The show, tentatively titled 10 Years Slater, sees A.C. come full circle as he returns to Bayside to coach the wrestling team after his dreams of being a pro were
shattered by a tragic moped accident. So far there is no word on if Screech, who had already reprised his role as a returning assistant principal in the second generation of Saved by the Bell, would be available.

"I am excited to give it another go as A.C." Lopez said. "I believe that this will be my most fulfilling role since I played the non-compromising bicycle cop Bobby Cruz on Pacific Blue. I just hope Dustin Diamond can be part of it. I know he's really busy these days with Celebrity Boxing and probably other stuff too, but I'm just not sure I could carry the show without him.

Lopez said he also likes the transformation A.C. has undergone since we have last seen him. "This is a much more mature, embattled, bitter and swarthier A.C. His dreams have been violently crushed by a speeding moped. No longer must he worry about touting the biggest muscles in school, but tackling more relevant and challenging problems, like dispelling student rumors that he's gay."
...

Article link

Wednesday, February 22, 2006

Saved By The Bell Comic Books

Several issues of an actual Saved By The Bell comic book were released in the early 1990s. Some of these comic books are available for purchase at Mile High Comics.

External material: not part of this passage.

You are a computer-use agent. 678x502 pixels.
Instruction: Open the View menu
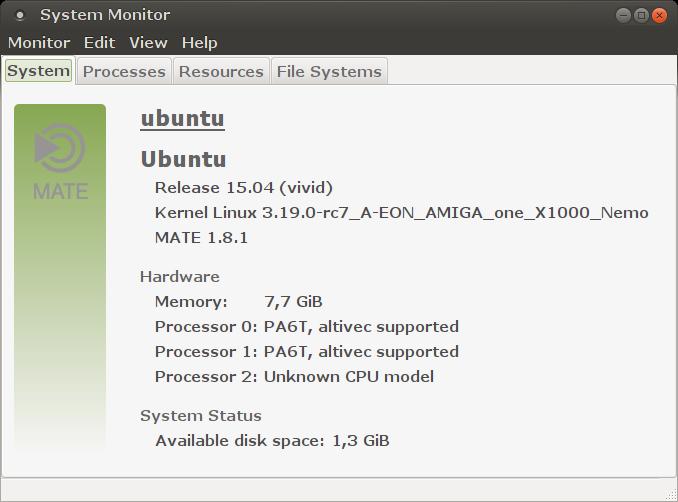pos(148,42)

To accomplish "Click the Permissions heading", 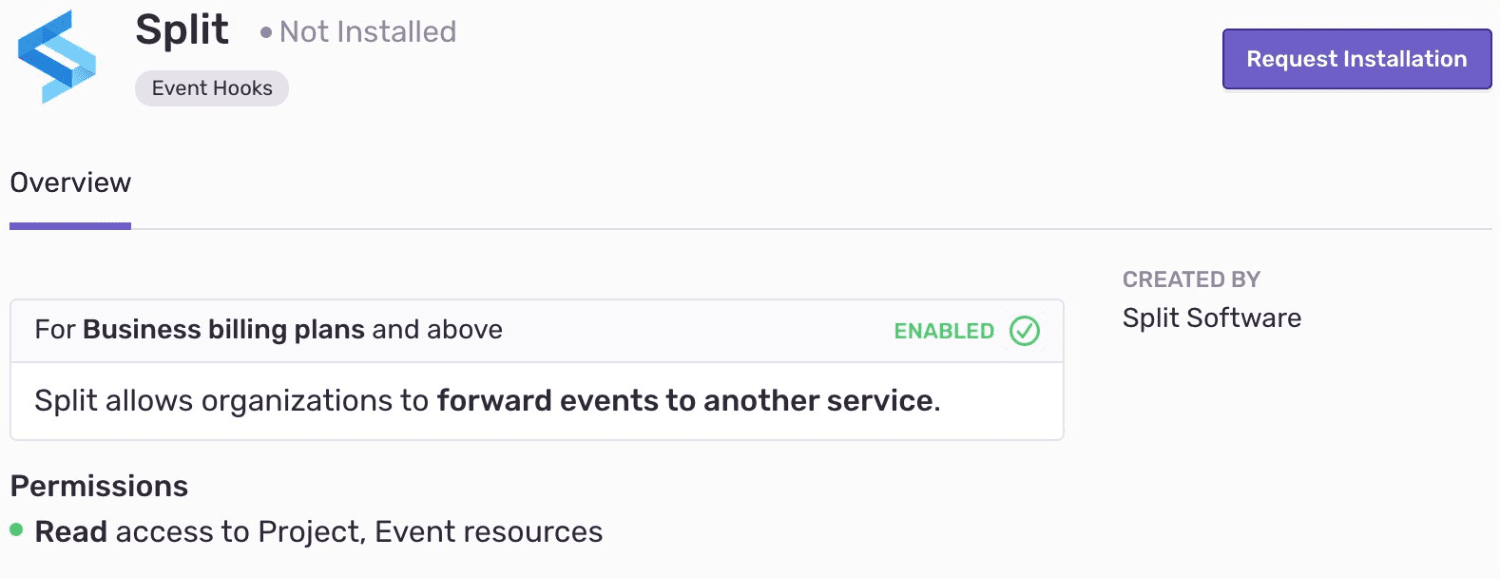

Here are covers for two of the comic books. Is it just me, or does Slater look really gay in the first one?


Friday, February 17, 2006

Funny On-Line Comic Book about SBTB and Mr. T

I just found a funny online comic book about Saved By The Bell and Mr. T. The basic story plot is that Kelly is a gold-digging skank who will only go out with Zack if he can give her some gold. So Zack takes it upon himself to steal Mr. T's gold chains. During his quest for gold, he enlists the help of Slater and Screech. Here are a couple images from the comic:



Tuesday, January 24, 2006

Great Article About Dustin Diamond and Wife

I have discovered a great article about Dustin Diamond and his wife. This article discusses how Diamond's first date with his wife was at an Arby's (how romantic) and how his wife was a bit standoffish when they first met. Diamond also mentions the following about Saved By The Bell fans:

On "Saved by the Bell" fans - "It’s nice to be recognized. But for every two nice people, you get three rude people. … We get people driving by the house at night, screaming, throwing stuff."

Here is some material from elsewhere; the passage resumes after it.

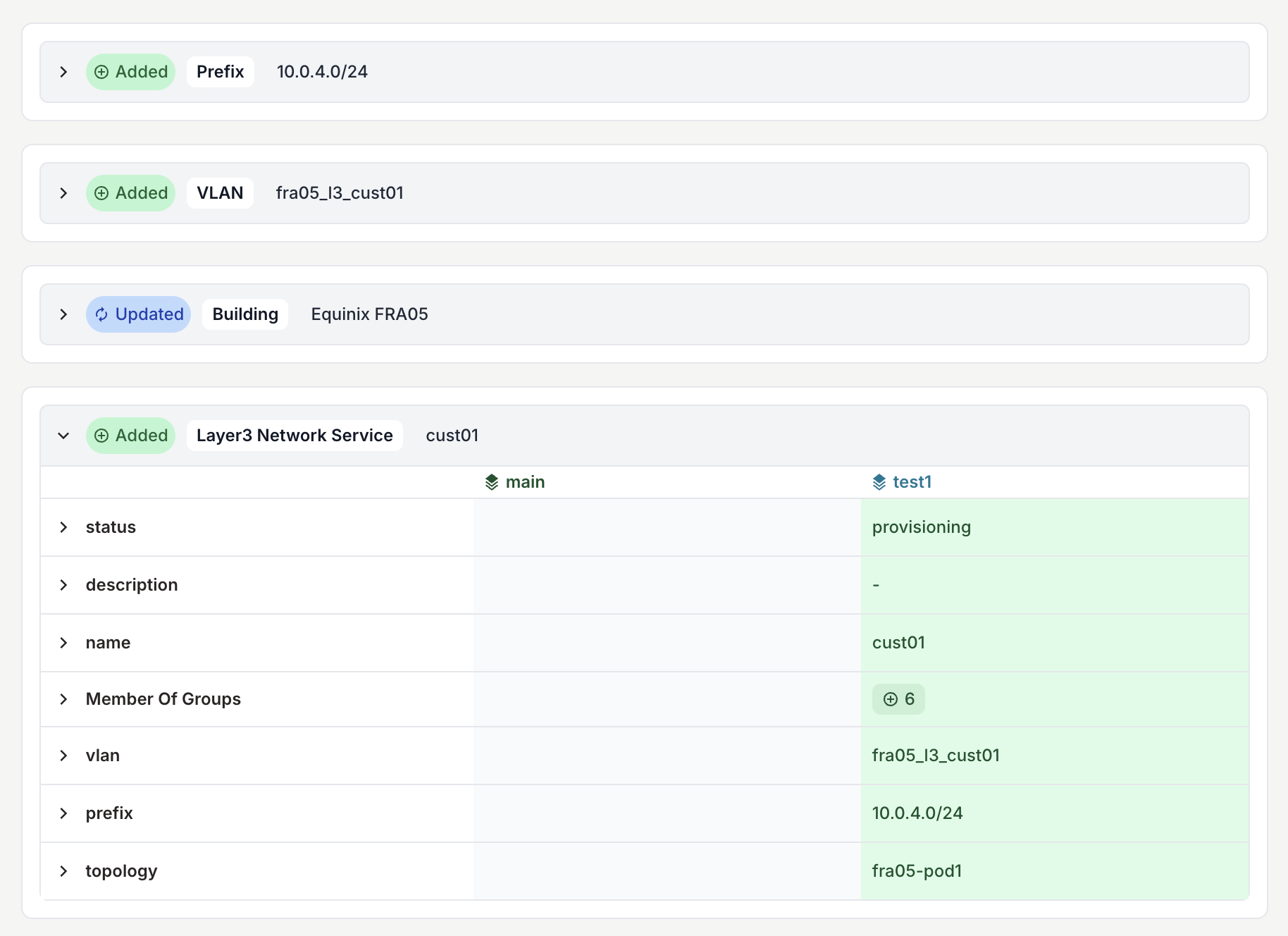Click plus icon in Layer3 Added badge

For some reason I find that quote to be very funny. The show ended years ago but Screech's fans still scream at him and throw garbage on his lawn!

http://www.mkeonline.com/story.asp?id=357162

Hilarious Blogs Making Fun of Dustin Diamond

I recently discovered a chain of blogs making fun of Screech and Dustin Diamond, the actor who played Screech on Saved By The Bell. These blogs all contain a ton of gay jokes about Mr. Diamond and the Screech character and are uproarious. If you are an adult, check them out (warning: offensive humor may not be suitable for children):

Dustin Diamond Queer Fantasies Blog!!!
Queers Unite for Dustin Diamond
Ox's "Remember When" page
The Dner Collection
Jack Meoffa's Remember When Stories

Monday, January 23, 2006

Screech's Stand-up Comedy Act

I was looking at the messages posted at IMDB.com for Dustin Diamond today when I cam across this message from someone who has apparently seen Dustin's stand-up comedy act:

Re: Screech is the worst comedian ever!
by - kylebarkerlgi 2 days ago (Fri Jan 20 2006 21:12:07 )

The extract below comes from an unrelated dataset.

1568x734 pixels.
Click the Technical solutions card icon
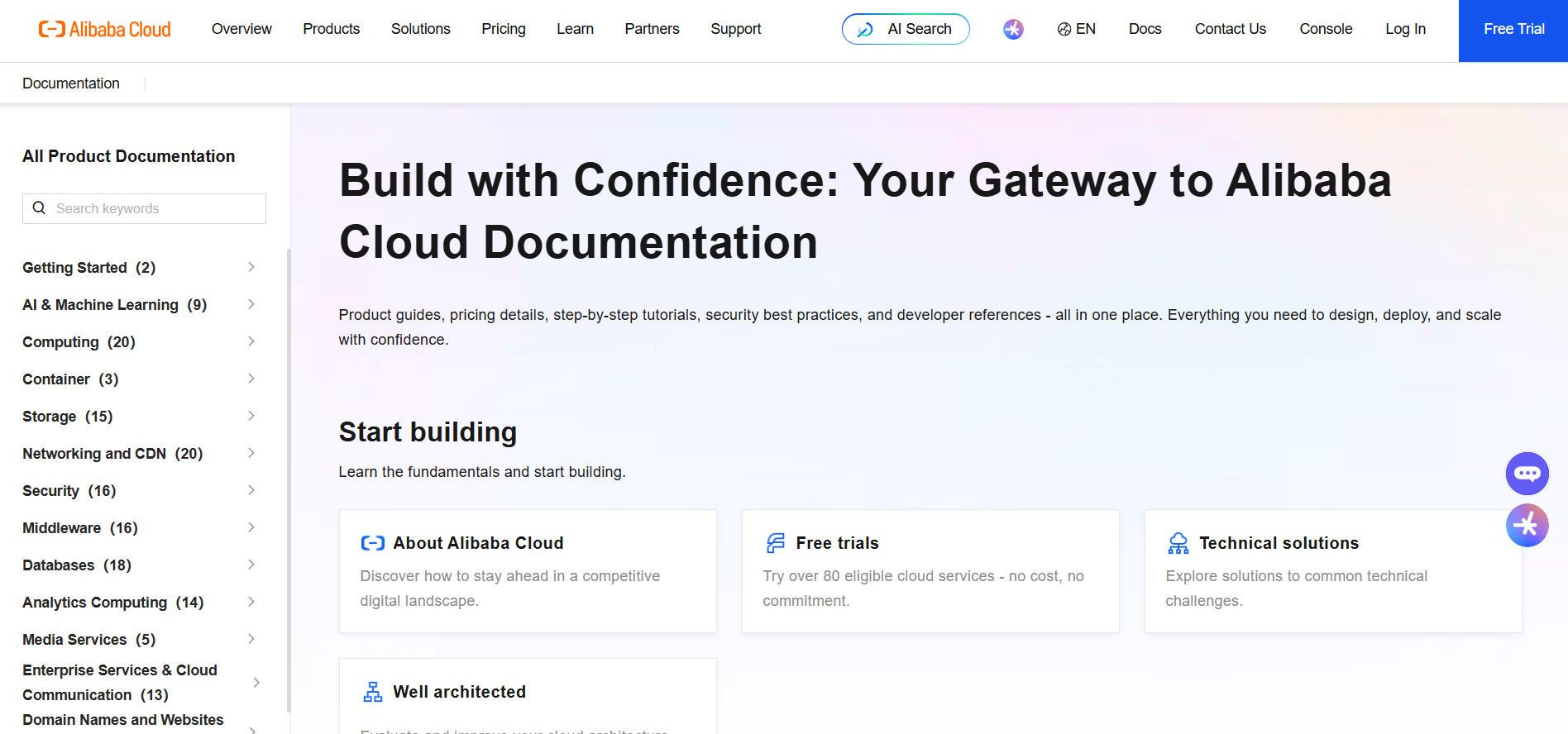pyautogui.click(x=1178, y=543)
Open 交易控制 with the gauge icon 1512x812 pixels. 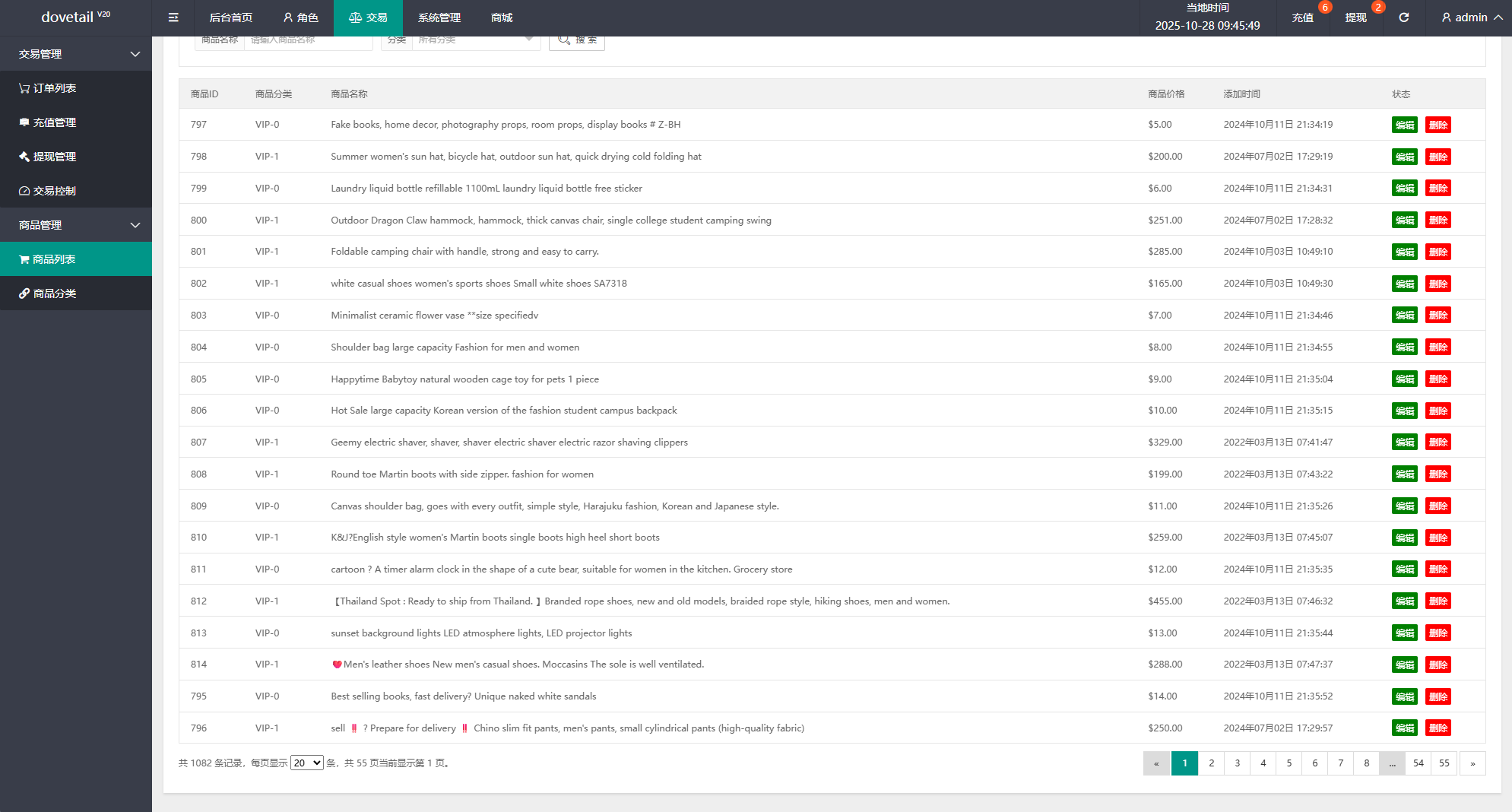[48, 191]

UPDATED Fri Jan 20 2006 21:22:20
I saw his stand-up. I met him outside where he was signing autographs, and he's a nice fellow one-on-one. I got some laughs from his material, but some I confess were courtesy laughs.

His brand of humor is not really my taste. Any comedian who didn't do sexual humor in his hey-day and does it now is just doing it for cheap shock value (see also: Bob Saget). And in Mr. Diamond's case, it is too disgusting too even be funny. I'm not saying I never laugh at a dirty joke, but hearing Screech go on and on about pornography featuring geriatrics, and make light of incest, and wax misonygistic about injuring a woman anally, is not my idea of fun.

Nor is the other half of his act, which consists of about twenty minutes of his imitation of a retarded person, prefaced by a short speech about "don't be too P.C."---in other words, your'e a spoilsport if you don't laugh. Apparently not finding it hilarious ten times in a row is not an option. To top it off, Diamond managed to squeeze in not one but two "jokes" about the late Christopher Reeve.

Of his TV co-stars, all he had to say was "Zack and Slater sucked", and that Mark-Paul Gosselar ("Zack") was gay. This he was adamant about convincing the audience of. However, Gosselar is married and has a son.

I don't know what I was expecting; I knew he wasn't going to do old "saved by the bell" bits, but at the same time I wasn't expecting this drek.

Wednesday, January 18, 2006

Saved By The Coke???

I discovered an Internet article in which the author states that Dustin Diamond and Dennis Haskins are both avid cocain users. Screech and Mr. Belding, say it ain't so!

http://www.stanford.edu/~dan06/essays/savedbythebell.html
#1. Dustin Diamond (aka 'Screech'): Did coke while on a date with a friend of mine who goes to University of Maryland. Kudos, Dustin:



#2. Dennis Haskins (aka 'Mr. Belding'): Someone I know helped to found a student group whose sole purpose was to get Mr. Belding to speak at UT. They succeeded (see the article in the UT newspaper). Afterwards, the guy I knew took an eager Mr. Belding out to bars, at which point the former Saved by the Bellian proceeded to do coke. To the best of my knowledge, he was high on coke when this photo was taken.


Friday, January 13, 2006

The Chicago-area Maywood police department annouced a $750,000 settlement for a white prisoner beaten by a racist black prisoner


In June 2004 a 21-year old white male, George Caithamer, was pulled over in the village of Maywood, a Chicago suburb, for driving on a suspended license. He was place in a holding cell with two black prisoners, one of whom was a reputed gang member, 30-year-old Marcus Hrobowski.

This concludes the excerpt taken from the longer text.